KL Denhert’s show and tell

The singer-guitarist will perform in the Hot Jazz series.

KL Denhert (photo credit: HELENE DELILLO)
KL Denhert
(photo credit: HELENE DELILLO)
By and large, the annual Hot Jazz series sticks to its titular category.
However, once in a while series artistic director Ziv Ben strays outside the strict confines of the field to offer audiences a more mass appeal form of entertainment.
You could say that KJ Denhert pertains to the latter classification, with the accent very much on entertainment. The larger-than-life 57-year-old New Yorker will no doubt bring all her bubbly persona to bear at her upcoming Israeli tour, which includes gigs in Ganei Tikva, Herzliya, Modi’in, Tel Aviv and Haifa between June 18 and 25. She is bringing her regular pianist Bennett Paster with her, with a local threesome of saxophonist Lenny Sendersky, bassist Assaf Hakimi and drummer Gasper Bertoncelj completing the lineup.
The Denhert installment is touted as a show that incorporates a blend of jazz, blues, country music and urban folk – and then some. As far as Denhert is concerned, it is all part and parcel of her craft.
“Of course, it’s all just music. But I think that where you start out and where you grow up and what you hear when you are young – even the television commercials – can influence you even without realizing it,” she says.
The vocalist-guitarist clearly exudes that all-embracing ethos as she follows her music muse up and down the highways and byways of her mind and heart.
She had plenty to feed off as a youngster.
“I grew up in New York in the 1960s,” says the artist, whose parents hailed from Grenada and relocated to the Big Apple shortly before she was born. “That alone is enough to inspire you, I think,” she adds with more than a touch of understatement.
Denhert was six years old when the Fab Four crossed the Pond and took America by storm.
“I remember asking to stay up late to see The Beatles on The Ed Sullivan Show,” she notes, adding that, to the best of her recollection, the British pop group’s debut on American TV was offset by a momentous political event.
“Their first show was delayed because of the assassination of president Kennedy,” she posits, harking back to the tragedy that took place in Dallas on November 22, 1963. “I was in kindergarten. When the president gets killed and you go through something like that, as a kid I took life very seriously,” she observes before following that up with some adult playfulness. “As a child I was serious; and, now, as an adult, I am childlike.”
Although Denhert says she wasn’t a diehard Beatles fan, pop and rock music were very present in her formative years, and the fabric of eminently accessible commercial vibes runs through her 10-album discography.
But Denhert was always looking to express all the sounds and rhythms she imbibed in her younger years in her own singular style.

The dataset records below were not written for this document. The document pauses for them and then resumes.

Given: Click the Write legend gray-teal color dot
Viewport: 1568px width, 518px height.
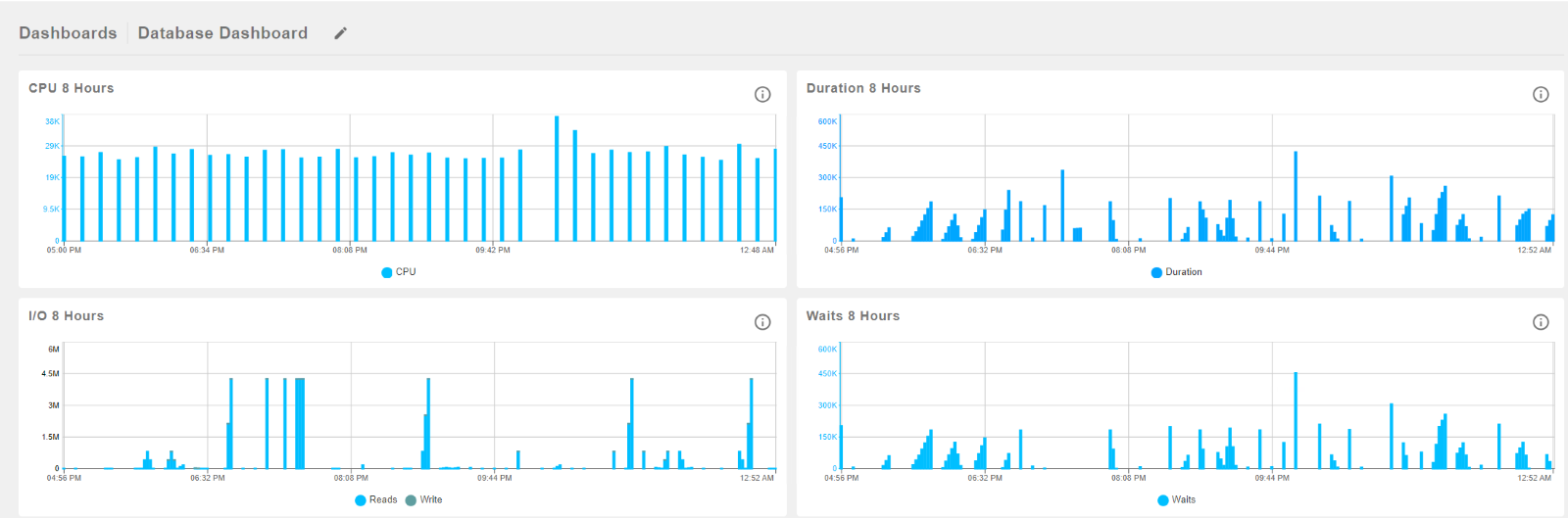Looking at the screenshot, I should [x=411, y=499].
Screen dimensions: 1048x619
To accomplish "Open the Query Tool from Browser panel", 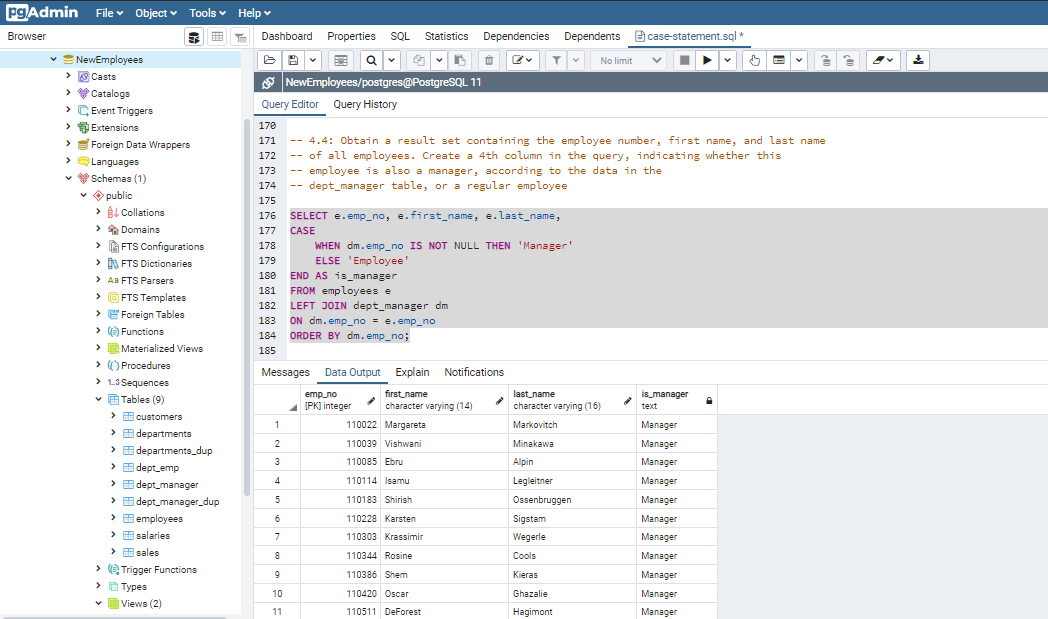I will tap(194, 37).
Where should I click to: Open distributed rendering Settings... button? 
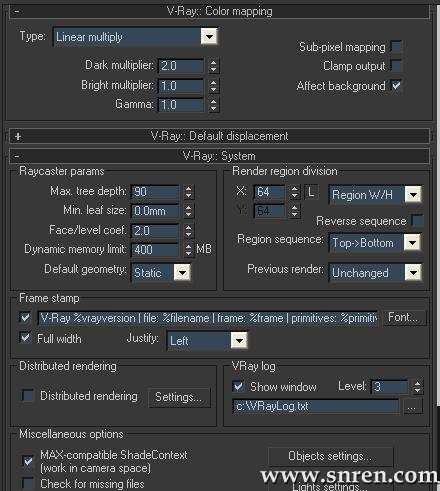[179, 397]
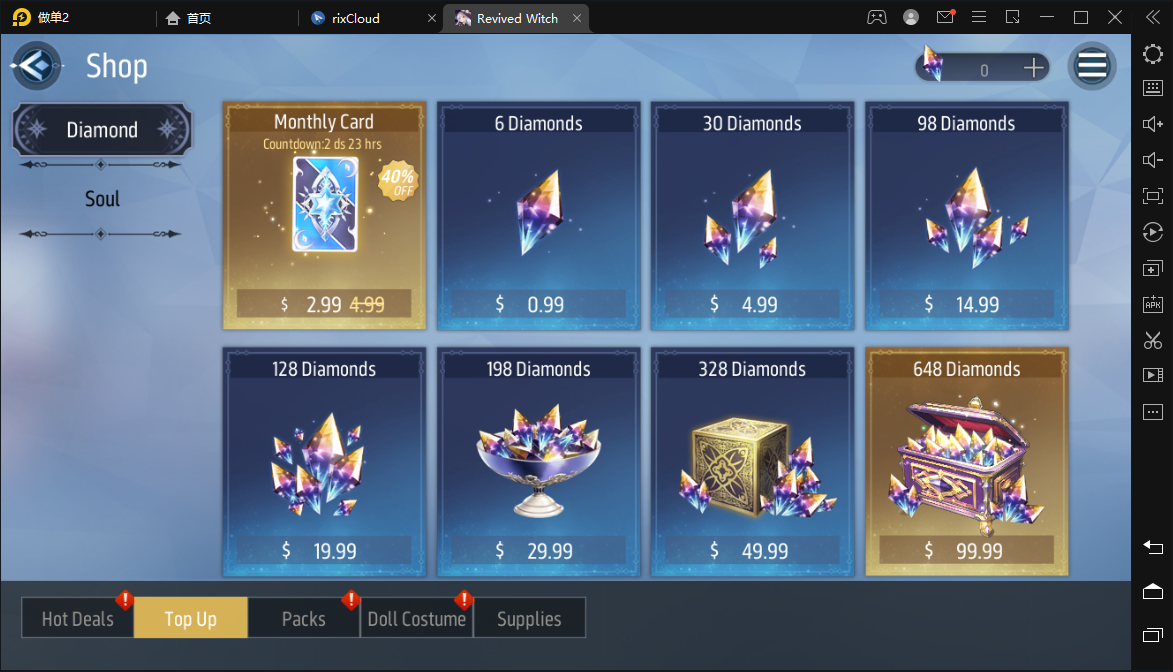Select the 198 Diamonds bowl pack
Screen dimensions: 1173x672
tap(539, 461)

Her early musical diet was seasoned with the sounds of Brazilian bandleader, pianist and composer Sergio Mendes, who was an early influence. Her sonic directions took on several new twists and turns when she began to get a handle on the work of a preeminent Canadian singer-songwriter.
“Jazz came into my life with Joni Mitchell. She was the first person to start playing with [jazz-pop band] Tom Scott and the LA Express. I remember the first time I heard [Mitchell’s 1974 album] Court and Spark, I was a little taken aback,” says Denhert. “I thought, ‘Oh what’s going on here?’ and I was sold. Then she brought out The Hissing of Summer Lawns [in 1975]. I really know that album. I can almost hear every note of that – John Guerin’s drumming, and you think of the trumpet solo [by Chuck Findley], which was kind of Miles [Davis]-like. That brought the jazz in.”
Another Canadian brought his weight to bear on Denhert’s incipient musicianship.
“Bruce Cockburn was a great folk player who loved jazz. He didn’t really believe he was a great jazz player, and he wrote some really interesting music. There has not been any champion of that intersection of folk music and improv, but he had it,” she says.
Denhert has been on the road for some time now. She initially studied psychology at college and kept her burgeoning musical path alive in her off-study hours. Two years into her degree, she decided she’d had enough of lectures and study and hit the road with an all-girl rock band.
They didn’t do too badly and spent six years globetrotting, performing in such geographically and culturally disparate places as Germany, Korea, Italy and Egypt.
“I had the adventure of a lifetime,” says Denhert.
But it eventually all got a bit much.
The band broke up, largely for personal reasons, and Denhert returned to the States and took a job at a yogurt factory to pay a few bills before she got back to full-time music-making.
But she ended up working at the company for 18 years before quitting and devoting the majority of her waking hours to her music.
For Denhert, the upcoming tour here is something akin to closure.
“When I was in the rock band, we played at Sharm el-Sheikh [in the Sinai Peninsula] and we were supposed to play in Tel Aviv; but for political reasons, the Egyptians didn’t want us going to Israel and back to Egypt,” she explains. “I played in Egypt three times and never got to Israel. I am so glad that I am finally making it. I can’t wait.”